Wednesday, October 16, 2019

Great Scott!

Here is a production version of the eighth-generation Volkswagen Golf, the world premiere of which is due next Thursday in Wolfsburg.  (The picture was nabbed by a resourceful chap in Slovakia.)  And whether or not the United States gets it in its VW lineup is still up in the air.  That was the message from Volkswagen of America as recently as this past Friday (October 12). 
The decision on that question, as always, rests with one man and one man only - Scott Keogh, Volkswagen of America's president and chief executive officer.  Other VW managers can persuade him one way or the other, but the final call is his alone to make.

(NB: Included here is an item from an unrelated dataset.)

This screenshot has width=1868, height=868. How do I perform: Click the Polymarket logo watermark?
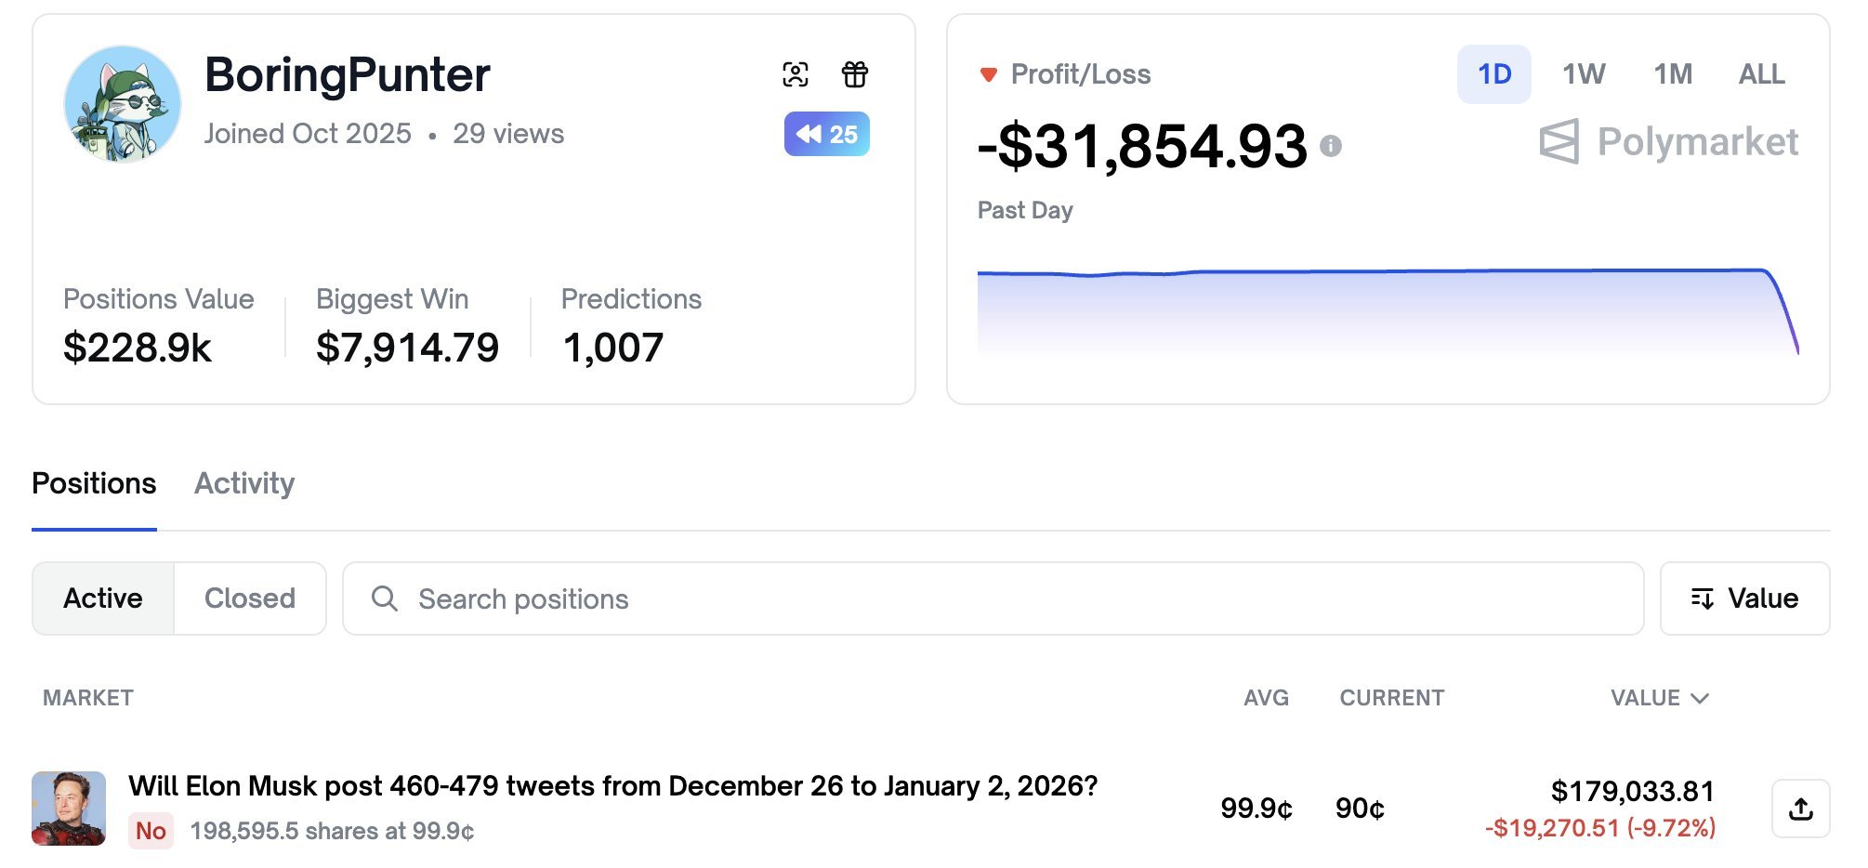pos(1669,142)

Keogh (above) has been CEO of Volkswagen of America for a year now, and it remains to be seen how successful he will ultimately be in his job.  He has tough shoes to fill, given some of the legends among his predecessors, such as Carl Hahn, who built up the Volkswagen brand in North America in the early sixties (and later became chairman of Volkswagen AG, the only former Volkswagen of America president to achieve that position), J. Stuart Perkins, who succeeded Hahn and led Volkswagen to its best years during the era of the Beetle and later oversaw the transition to watercooled VW models, and Bill Young, who saved Volkswagen from oblivion in America with his insistence of better quality control from the factory in Mexico that began supplying cars to the U.S. and Canada in the early nineties.  Keogh has a tall order; he's faced with the task of keeping Volkswagen commercially successful in an era of sport-utility vehicles while having to balance that with the desires of America VW die-hards who prefer the traditional small hatchbacks and sedans that Volkswagen has long offered.

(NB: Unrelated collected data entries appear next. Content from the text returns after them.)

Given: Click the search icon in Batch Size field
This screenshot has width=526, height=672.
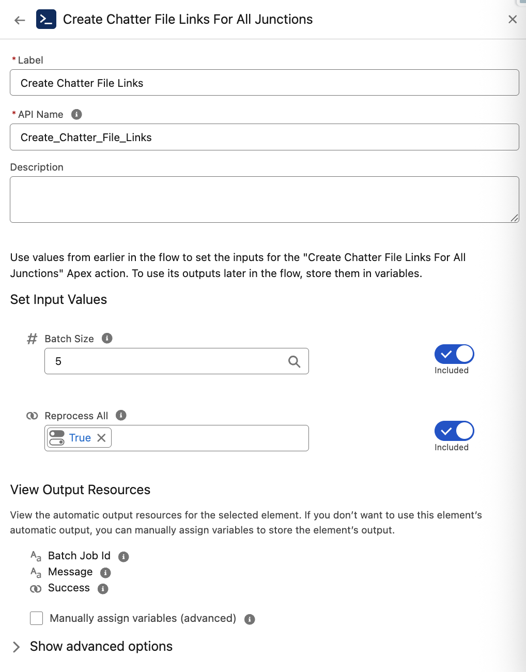Looking at the screenshot, I should pos(294,361).
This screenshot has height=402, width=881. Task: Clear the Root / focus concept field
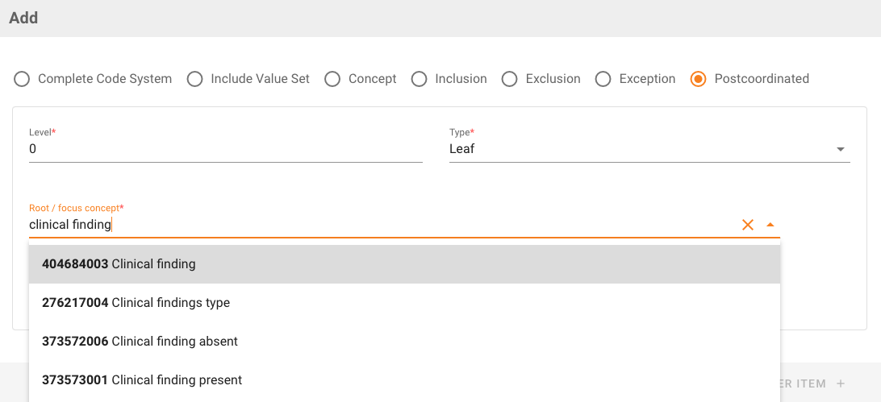[x=748, y=225]
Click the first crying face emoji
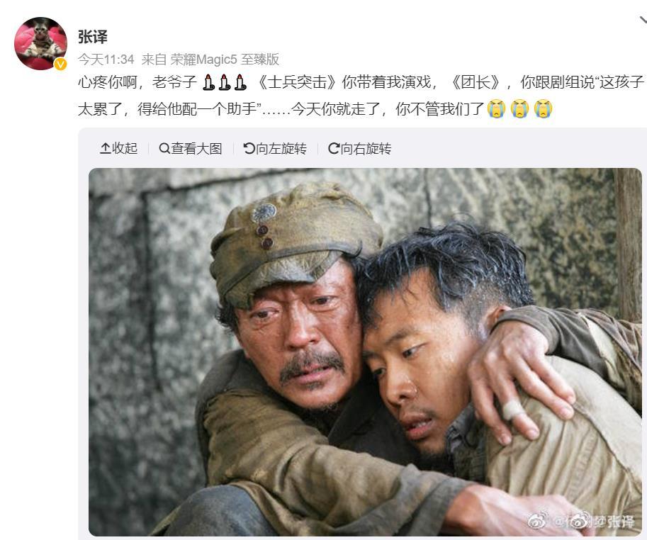 (x=496, y=109)
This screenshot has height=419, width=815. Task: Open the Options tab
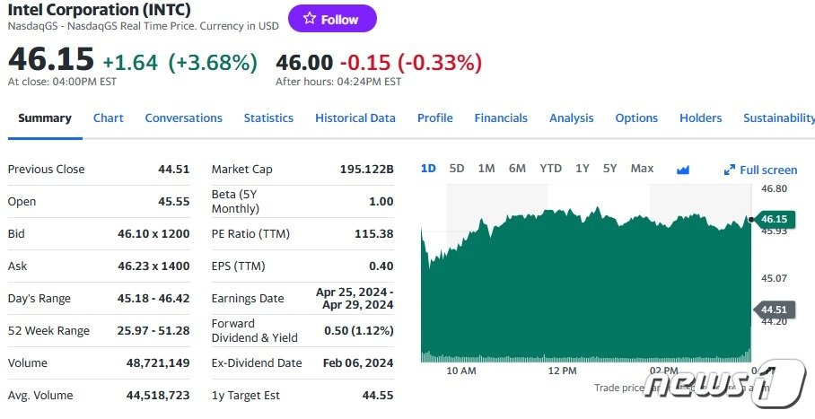click(x=636, y=118)
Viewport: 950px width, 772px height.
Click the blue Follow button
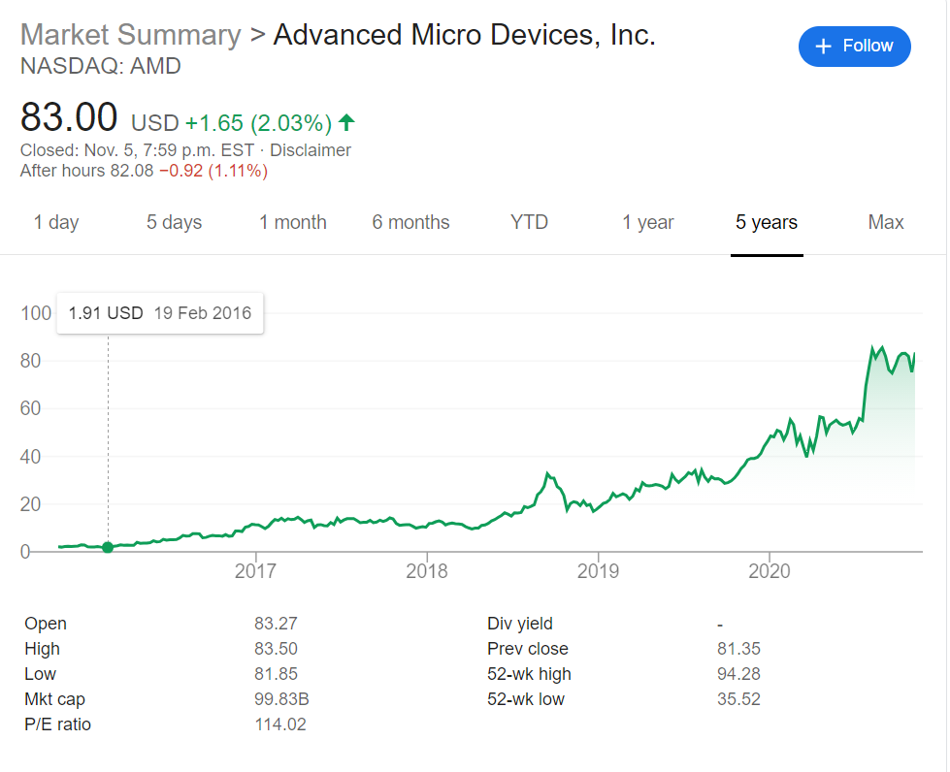(x=854, y=47)
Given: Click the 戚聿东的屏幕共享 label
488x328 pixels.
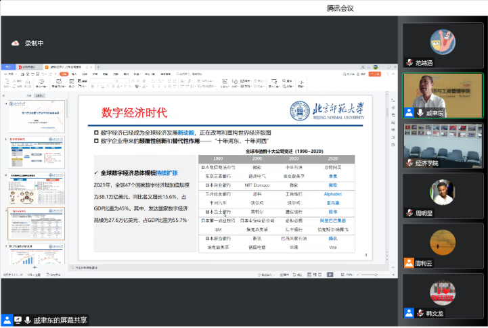Looking at the screenshot, I should click(62, 320).
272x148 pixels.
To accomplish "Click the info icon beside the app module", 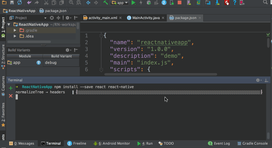I will coord(39,63).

Right now, Keogh is pushing for more SUV models and even a pickup truck in Volkswagen's U.S. lineup, in order to appeal to those buyers (who make up seven out of ten new-vehicle customers), even as he has to decide on the base Golf's future in a market where hatchbacks are spectacularly unpopular but where loyal Volkswagen customers demand such a car because of their own tastes, which are outside the mainstream.  Keogh has talked up SUVs in the motoring press like a disc jockey talks up the latest Ariana Grande record on pop radio, but he's made it clear that hatchbacks won't be cut from the U.S. lineup entirely.  But which hatchbacks will stay?  He has sent signals that only the Golf GTI and Golf R, the Golf's performance variants, will stay in the U.S. market because he still wants to cater to VW "enthusiasts" - suggesting that no one could get enthusiastic or excited over a base Golf hatchback.  (I happen to be a VW  enthusiast who does.)  On the other hand, Keogh has also hinted that the base Mark 8 Golf is assured, despite the fact that it hasn't been confirmed.   

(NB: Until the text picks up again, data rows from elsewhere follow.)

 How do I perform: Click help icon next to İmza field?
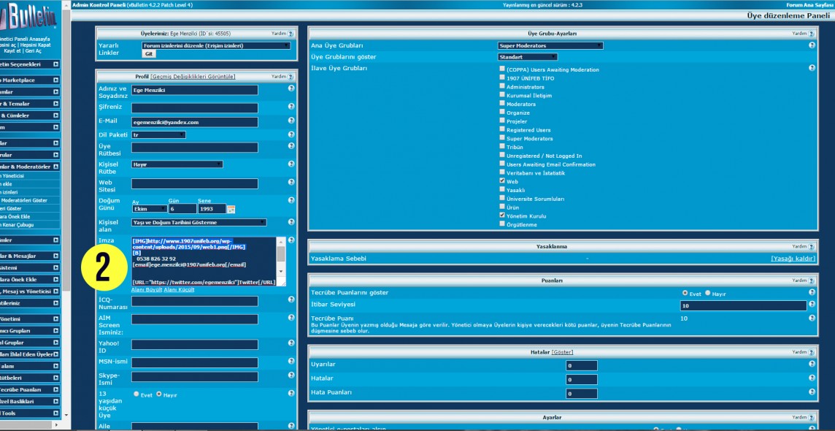[x=291, y=240]
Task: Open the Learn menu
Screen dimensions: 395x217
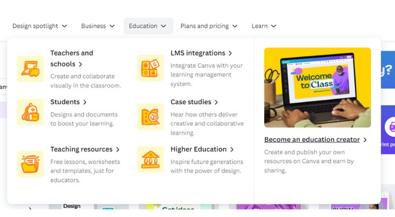Action: (264, 26)
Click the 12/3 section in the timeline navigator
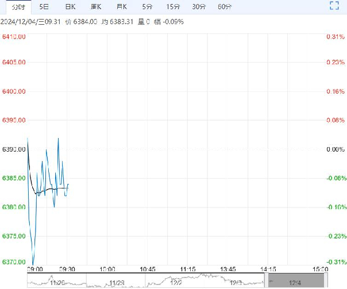 (236, 282)
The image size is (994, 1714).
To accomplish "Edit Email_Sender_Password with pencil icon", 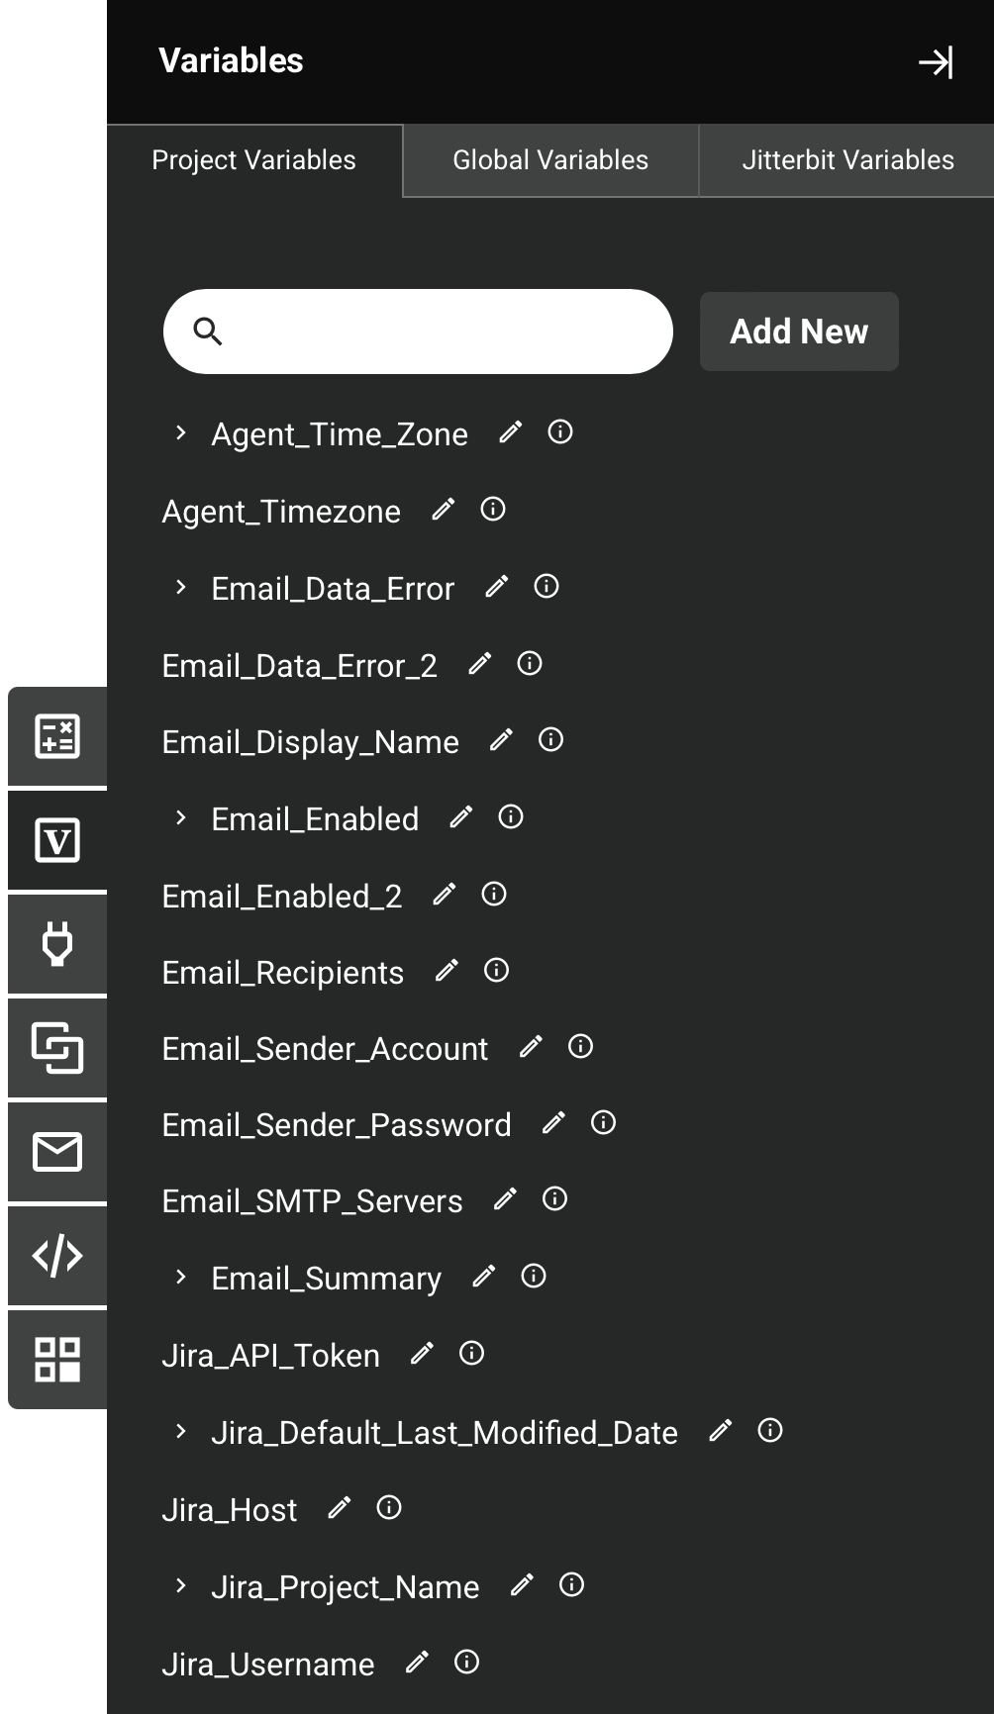I will point(554,1121).
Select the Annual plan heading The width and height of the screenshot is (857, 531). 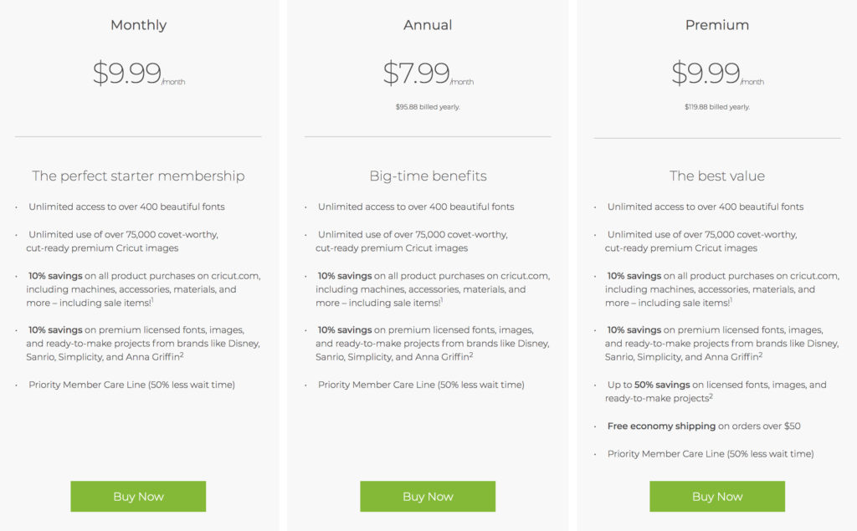[x=428, y=25]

"We will be launching the Golf VIII," Keogh told Automobile magazine in May 2019, "which will be the next-gen and it will have a GTI, so we're 100 percent on board [with that model]. But right now the GTI is going to stay GTI. And the [eighth-generation version of that] will come, and it's going to be as cool as hell."
Koegh has already disappointed many VW enthusiasts in America by canceling the Golf wagon and giving a thumbs-down to the idea of the Golf-sized ID.3 electric hatchback for sale in North America.  (We're getting an electric crossover instead.) While I understand Keogh's desire to sell the more popular car styles to keep Volkswagen in business in America, I hope he remembers the loyalists - those of us who still bought VWs when consumer magazines told us not to, bought them during the depths of VW's misfortune in the early nineties, and stood by the brand even after the diesel scandal broke.  I hope he recognizes, as I told him in three separate letters (full disclosure), that the Golf embodies Volkswagen in the watercooled age and that the base car should remain in the U.S. lineup, with only enough cars for those who want it.  So maybe I should be happy that Keogh is trying to add a pickup truck to Volkswagen s North American lineup; a vehicle like that would certainly offset losses on every base Golf VW sells to loyal American customers who want the same car their German (and Canadian) counterparts get to buy.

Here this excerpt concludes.